A train travelling at high-speed creates an effect known as a Rayleigh wave. It travels through the soil sending forces forward, up, back and down.
It sounds like bad news and potentially it is. Rayleigh waves are what destroy buildings in an earthquake.
It's a lot like a sonic boom but instead of aircraft and air, think of a train and the soil beneath it.
The director of Heriot-Watt's Institute for Infrastructure and Environment is Professor Omar Laghrouche.
He says: "Recent research has shown that for high-speed railways, unlike for conventional speeds, there are different phenomena taking place.
"It's similar to the case of supersonic flight.
"So as the flight increases speed catches up with the sound speed it leads to a sonic boom.
"There's an exactly similar phenomenon happening in solids."
The slab track provides increased stiffness but the researchers want to find the optimum materials to put underneath it.
It took several months to build the sub-layers which lie beneath the track. Longer, in fact, than it's taking to run the tests.
The 56 tonnes of material has come from the construction company Tarmac in a joint venture with the slab track builders FFB Max Bögl.
The research, which also involves the University of Leeds, is being funded by the Engineering and Physical Sciences Research Council (EPSRC).
It's part of a project called Lowering the Costs of Railways using Preformed Systems.

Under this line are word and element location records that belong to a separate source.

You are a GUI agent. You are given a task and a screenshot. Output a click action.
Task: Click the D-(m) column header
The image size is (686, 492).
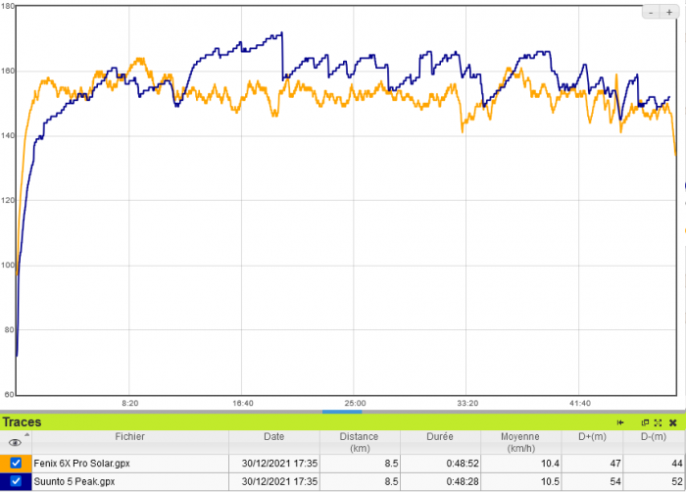click(x=655, y=437)
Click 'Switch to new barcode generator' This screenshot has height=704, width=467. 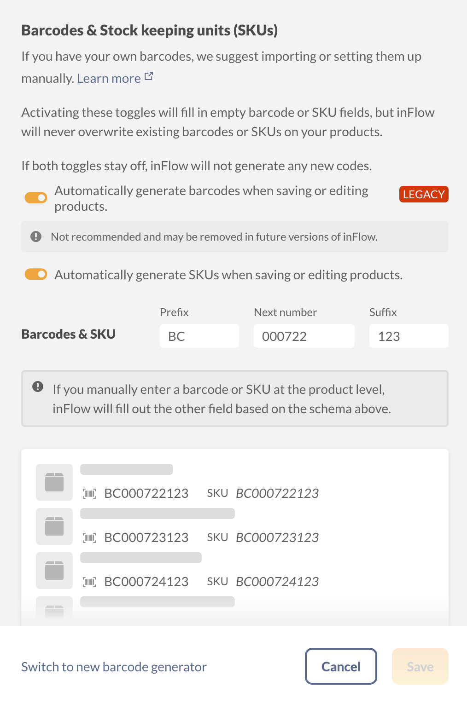[x=113, y=666]

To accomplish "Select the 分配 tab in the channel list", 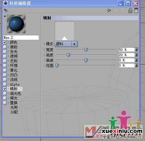I will (x=14, y=112).
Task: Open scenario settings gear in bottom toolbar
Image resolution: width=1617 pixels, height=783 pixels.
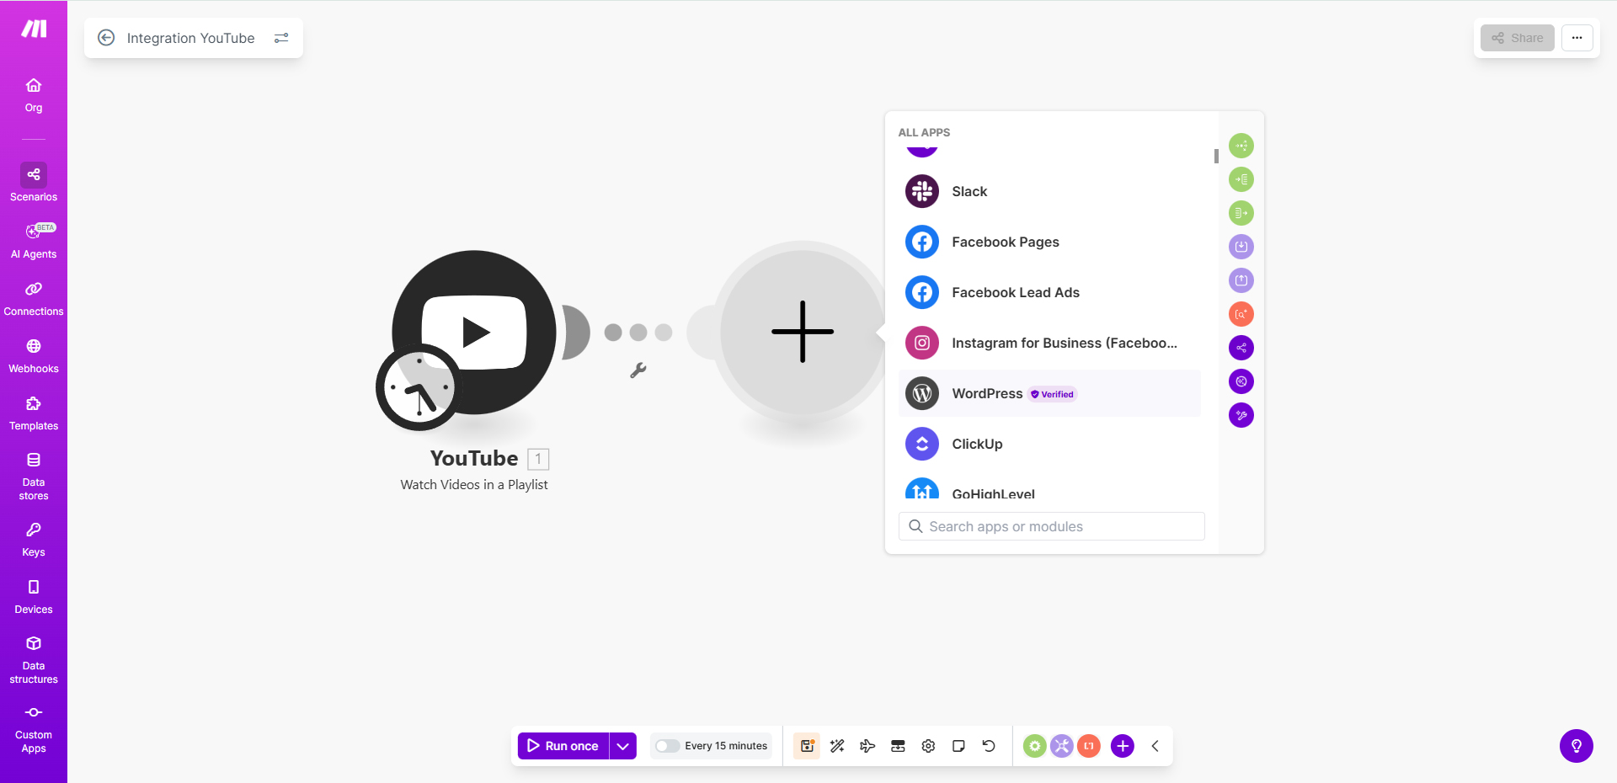Action: click(928, 746)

The EPSRC aims to improve track behaviour and reduce the cost of new high-speed railway lines.
There's more to this track testing than building your own railway and pounding it.
On the track and in its bed have been placed a sophisticated array of sensors, 32 in all.
The research associate on the project, Dr Tina Marolt, says they measure dynamic stresses.
"The positions of the sensors have been chosen very carefully," she says.
"And the results we are getting right now from the testing are very promising."
The research will feed into the preparations for - and no doubt the debate over - the High Speed 2 line from London to Birmingham and beyond.
The right kind of layers beneath its track will one day give passengers a smooth ride and - all going well - restrict damage to nearby structures.
That remains some time in the future.
In the meantime, this small stretch of track is likely to be the closest Scotland gets to high-speed rail for many years to come.